## [TASK STATEMENT]
Once the line with "Where should I" is reached, output it and every line after it, exactly, through the end of the records below. Pictures are skipped.

::: DATA EXTRACTS

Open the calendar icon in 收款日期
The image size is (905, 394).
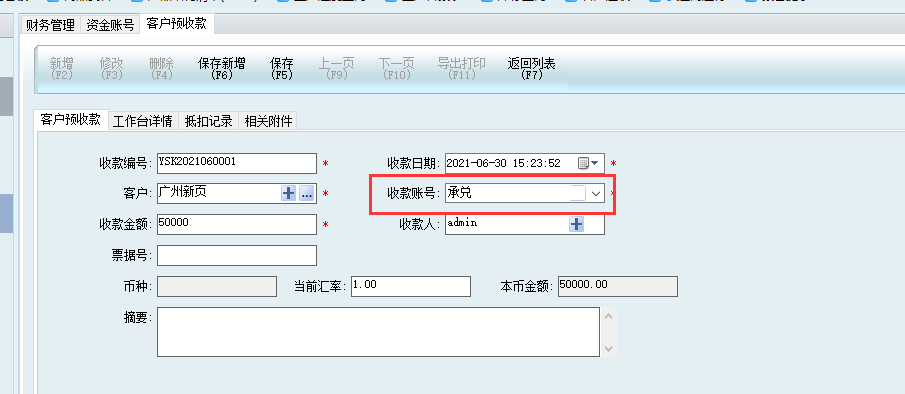click(583, 163)
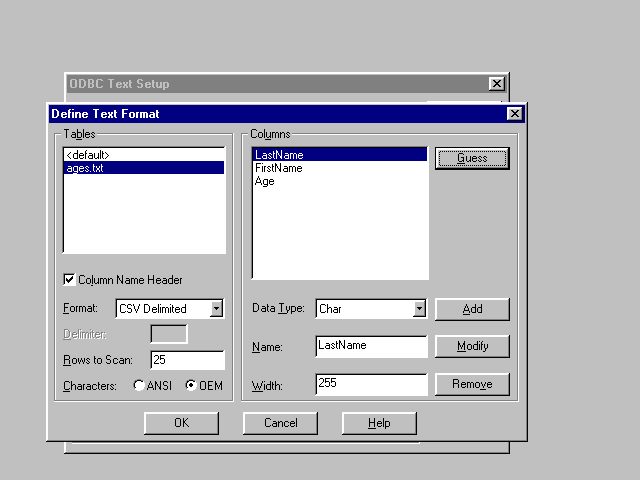This screenshot has width=640, height=480.
Task: Click the Modify button
Action: click(472, 346)
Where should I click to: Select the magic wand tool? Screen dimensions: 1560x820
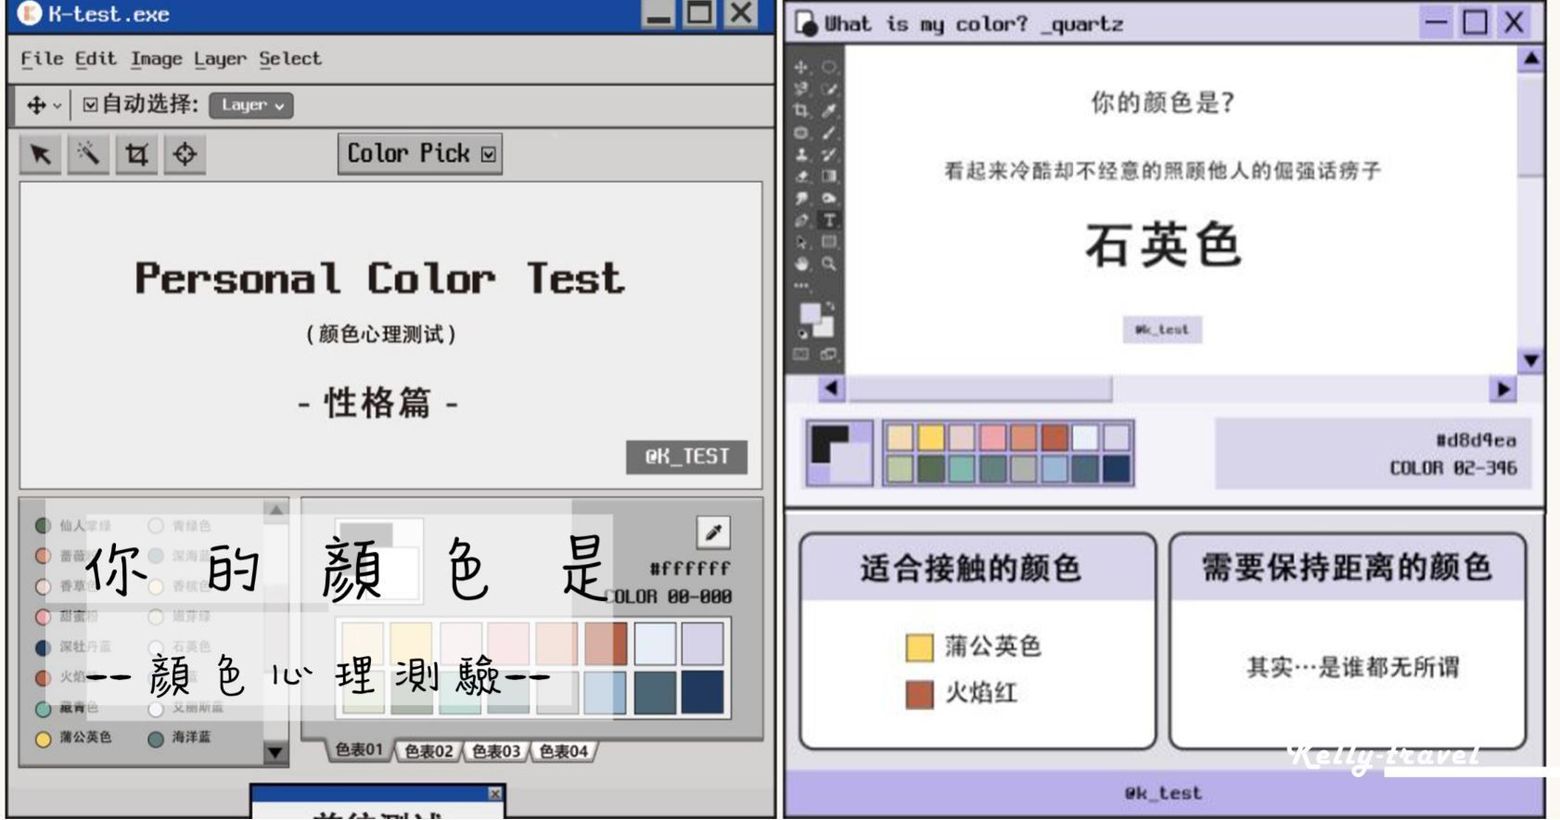[88, 155]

::::::

## [EXERCISE SOLUTION]
Where should I click to: Select the magic wand tool? Screen dimensions: 1560x820
[88, 155]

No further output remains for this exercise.